### Directions for this task
Would you please repeat exactly the entries below, starting at the line with "The height and width of the screenshot is (2239, 1033)." and ending at the line with "Click the license text scroll-up arrow", and nothing outside that range? Leave out the pictures.

### Material provided
+---+
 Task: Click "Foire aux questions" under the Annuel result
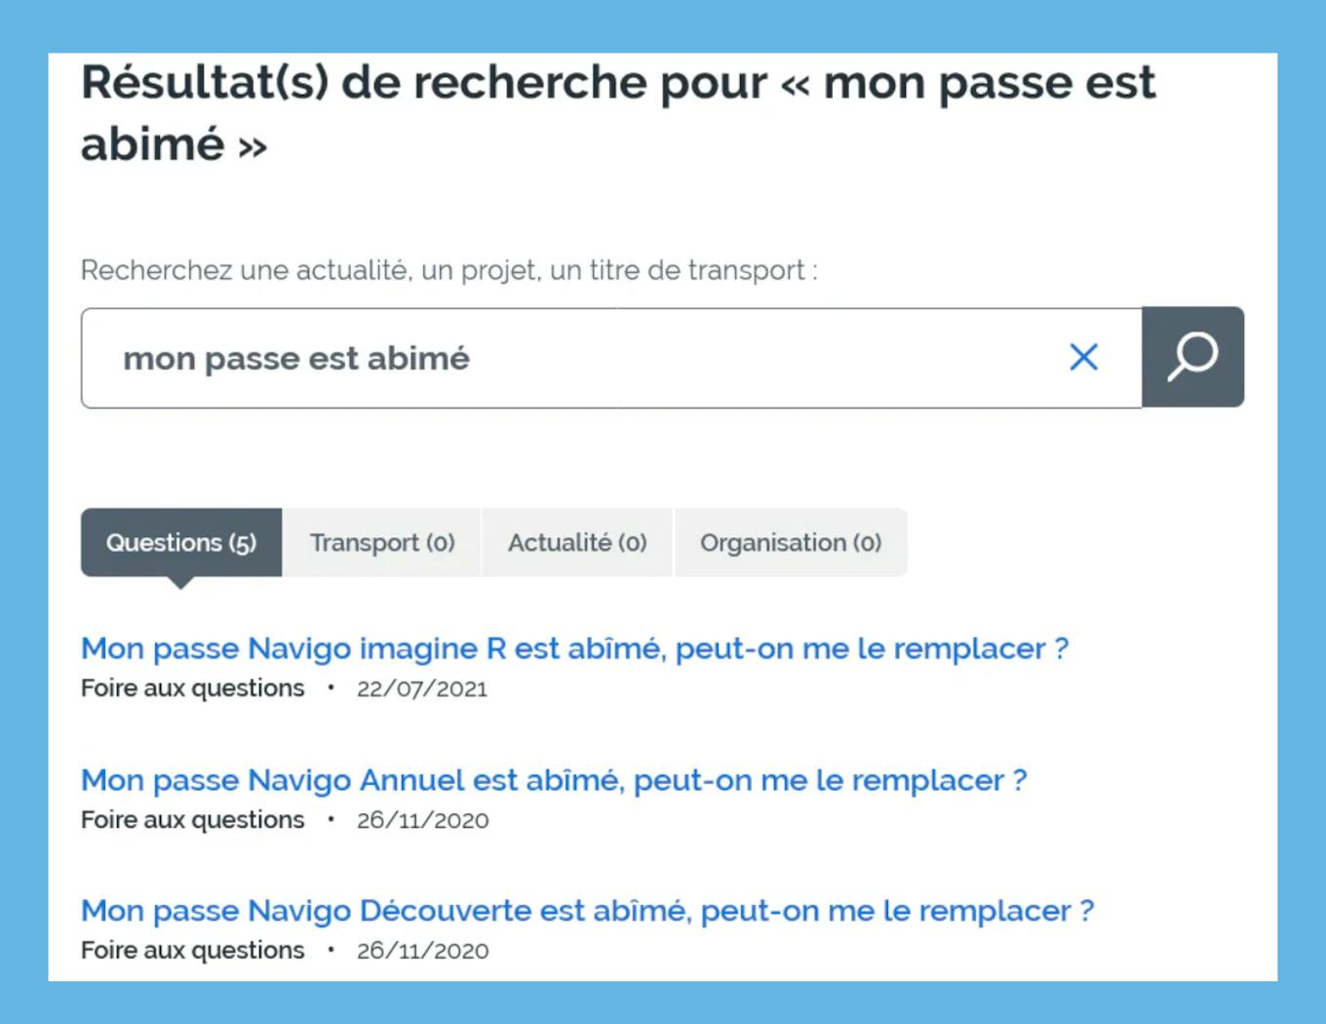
+---+
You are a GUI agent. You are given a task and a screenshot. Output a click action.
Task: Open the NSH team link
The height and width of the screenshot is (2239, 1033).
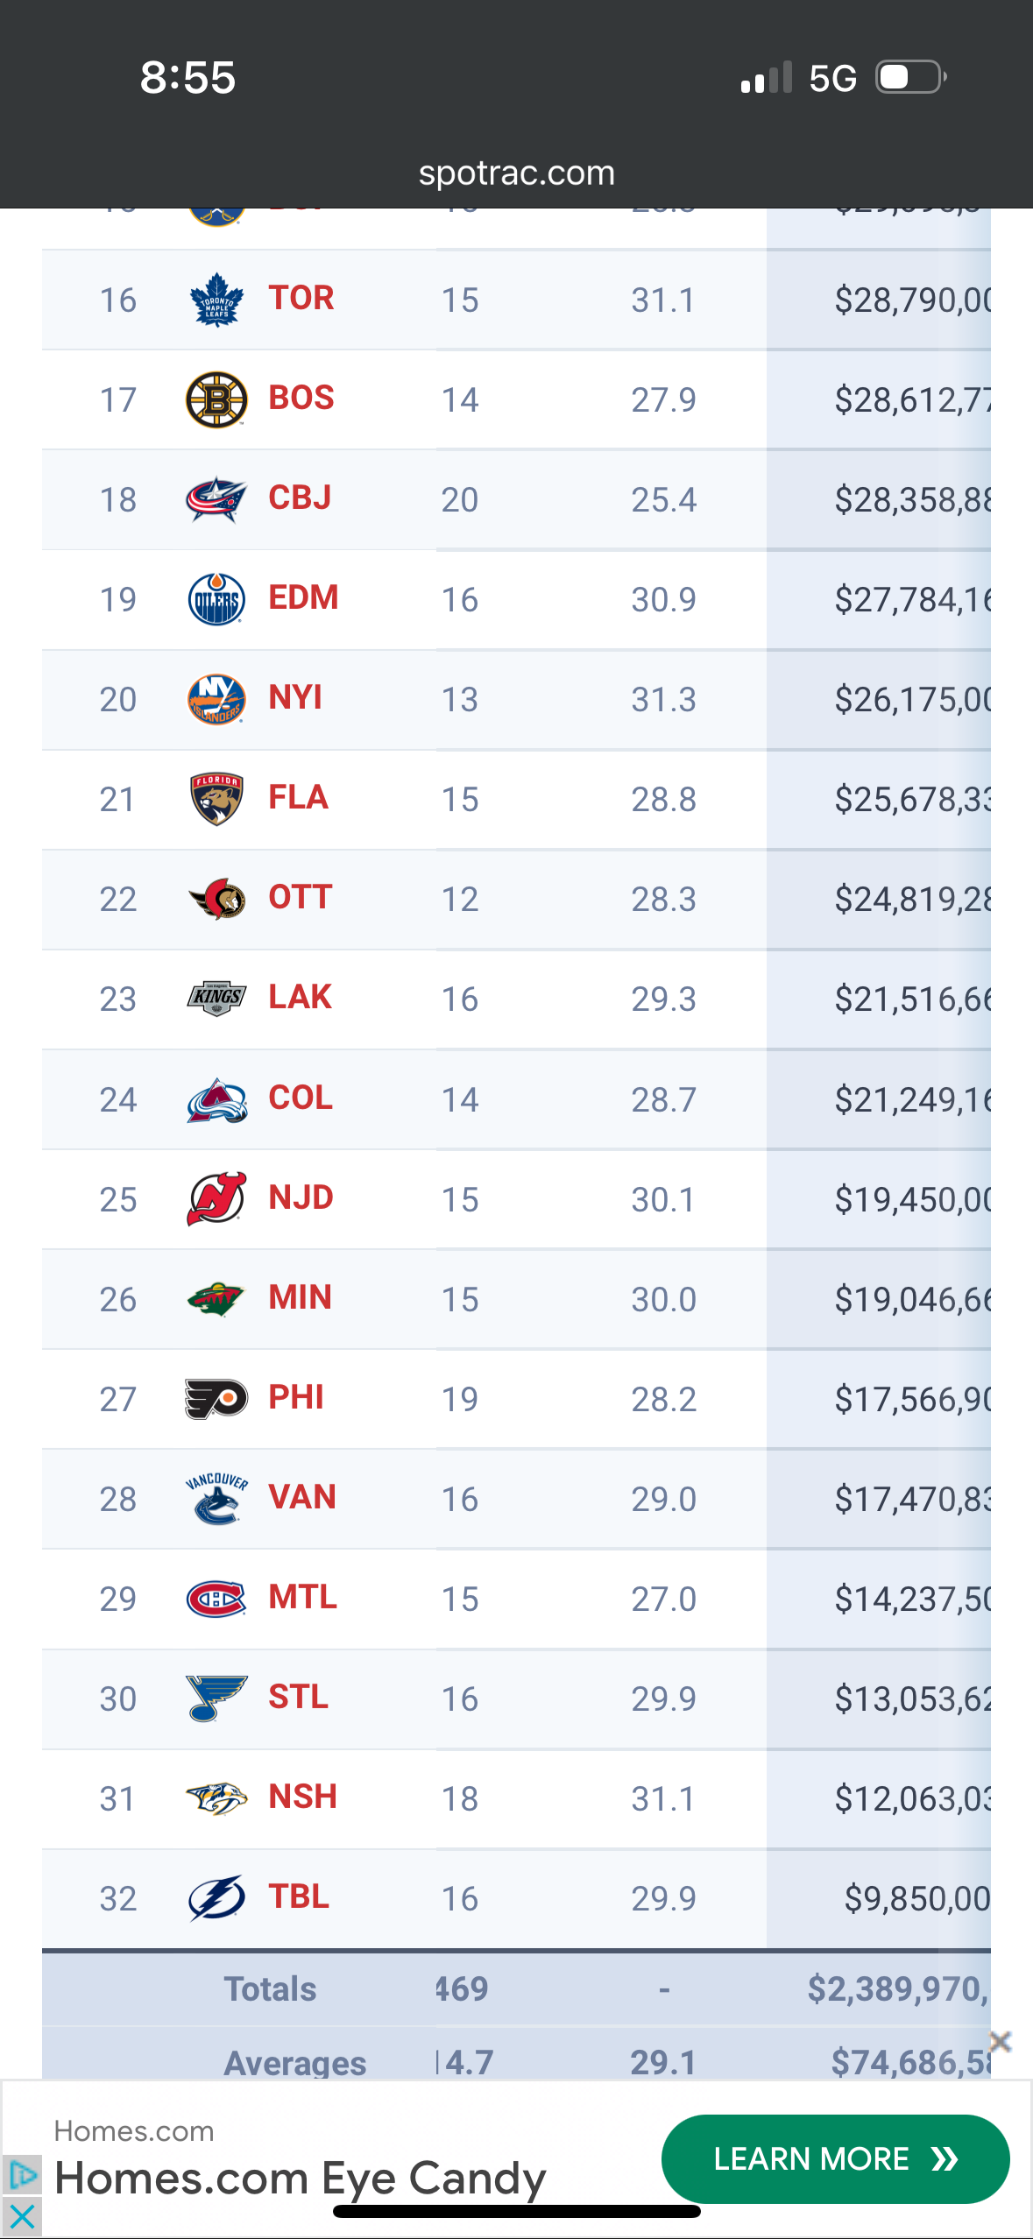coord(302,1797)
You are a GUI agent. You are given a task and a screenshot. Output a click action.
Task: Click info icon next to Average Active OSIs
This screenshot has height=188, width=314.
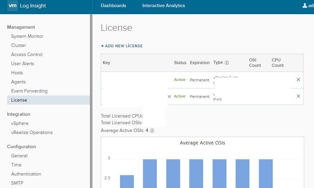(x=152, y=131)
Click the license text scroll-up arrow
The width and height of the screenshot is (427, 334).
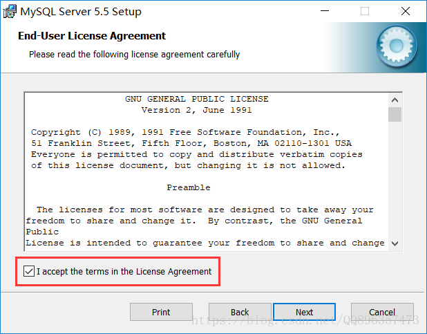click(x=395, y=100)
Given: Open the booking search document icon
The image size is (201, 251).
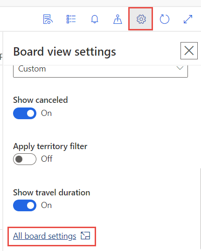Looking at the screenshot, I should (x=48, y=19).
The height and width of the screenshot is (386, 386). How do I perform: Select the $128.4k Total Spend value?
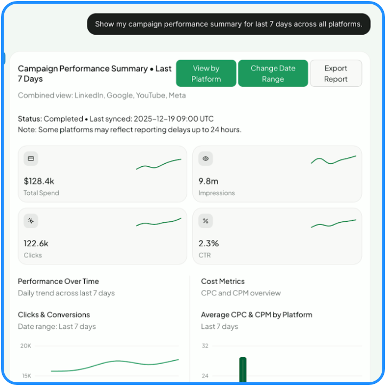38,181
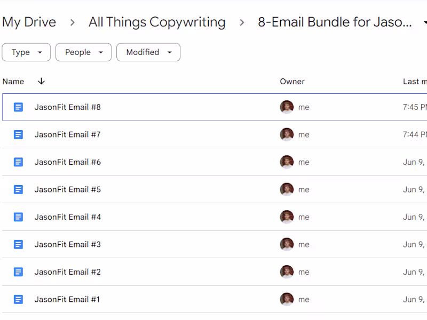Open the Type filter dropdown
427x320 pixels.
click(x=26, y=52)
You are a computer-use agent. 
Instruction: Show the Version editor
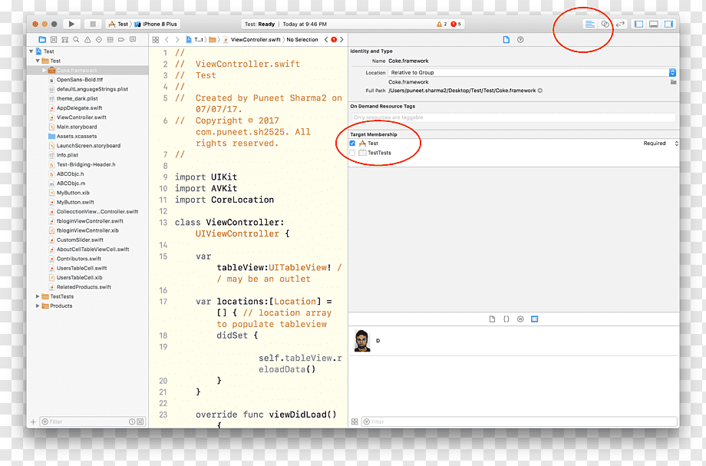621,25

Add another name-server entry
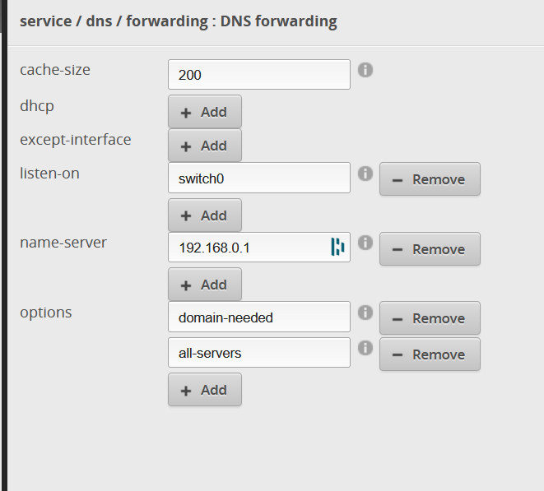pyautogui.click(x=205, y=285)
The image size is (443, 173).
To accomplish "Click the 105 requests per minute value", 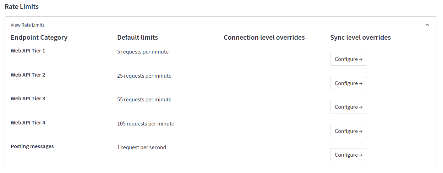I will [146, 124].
+---+
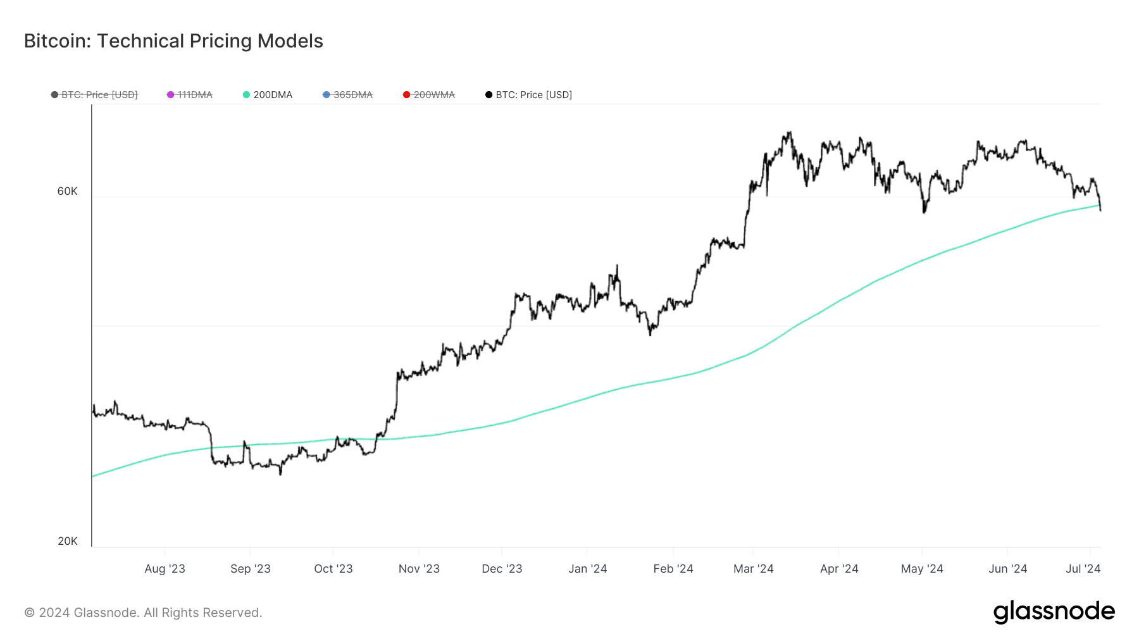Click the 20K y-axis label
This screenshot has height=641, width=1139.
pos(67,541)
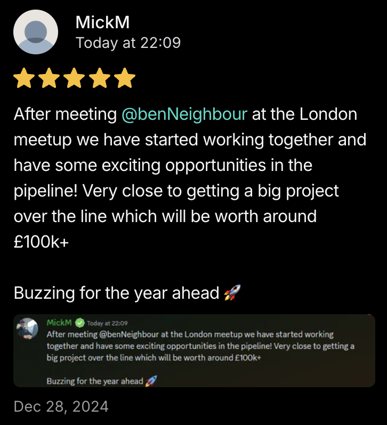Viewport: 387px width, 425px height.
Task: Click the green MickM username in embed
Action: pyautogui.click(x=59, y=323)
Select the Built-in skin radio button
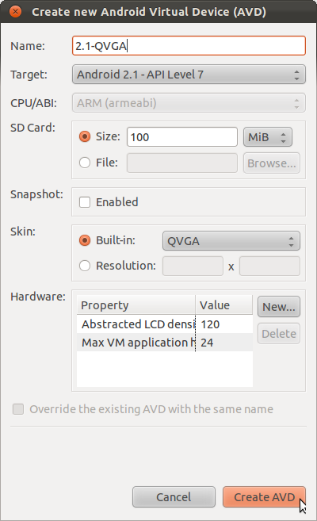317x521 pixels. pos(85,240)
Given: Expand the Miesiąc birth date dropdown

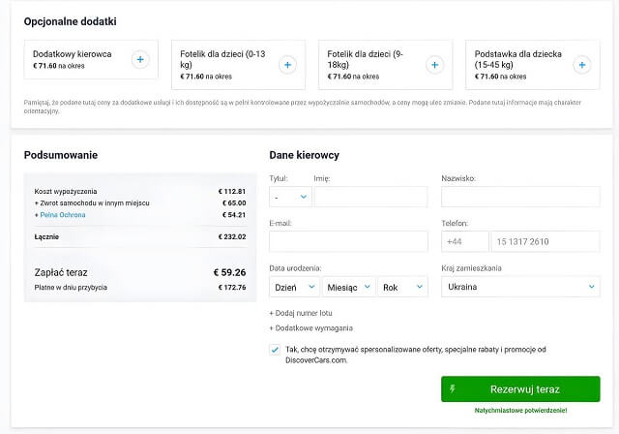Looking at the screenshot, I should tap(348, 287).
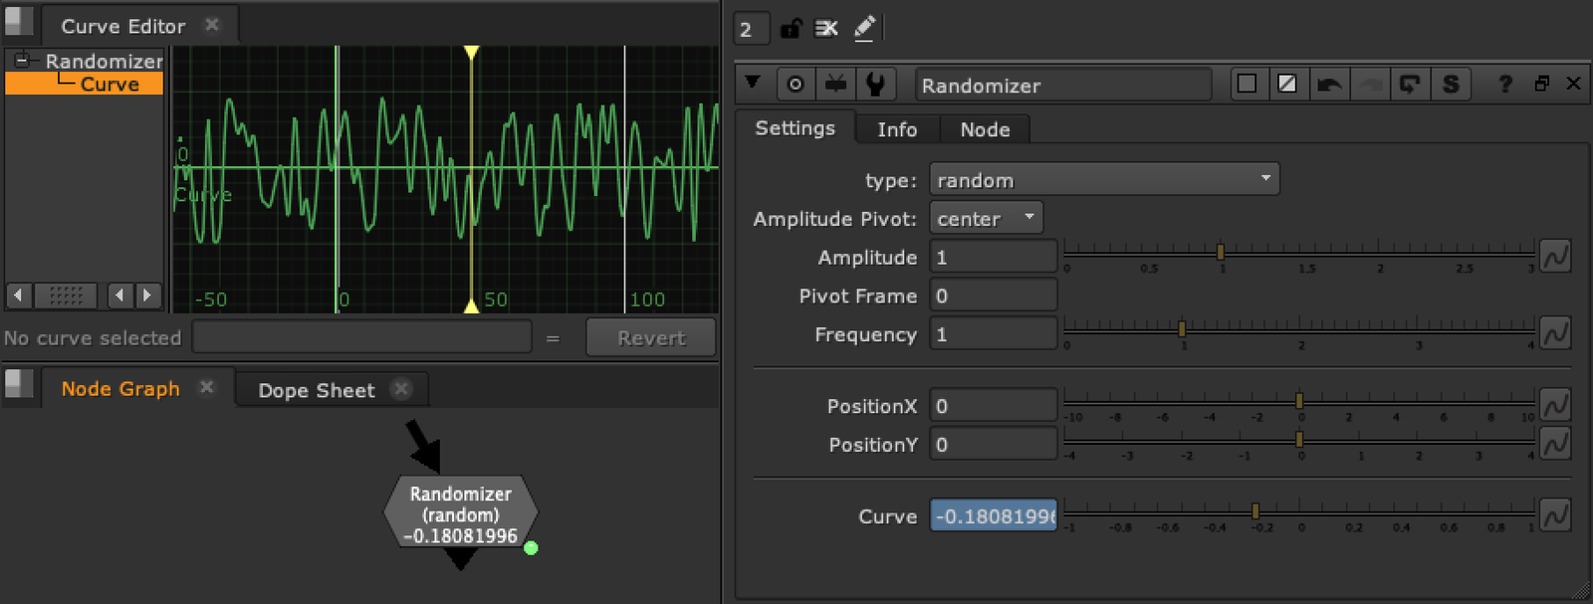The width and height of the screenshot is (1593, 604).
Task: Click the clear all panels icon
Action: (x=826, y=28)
+---+
### Response below
The height and width of the screenshot is (2239, 1033).
coord(302,1797)
You are a GUI agent. You are given a task and a screenshot. Output a click action.
Task: Click info icon next to Average Active OSIs
This screenshot has height=188, width=314.
(x=152, y=131)
Click the license text scroll-up arrow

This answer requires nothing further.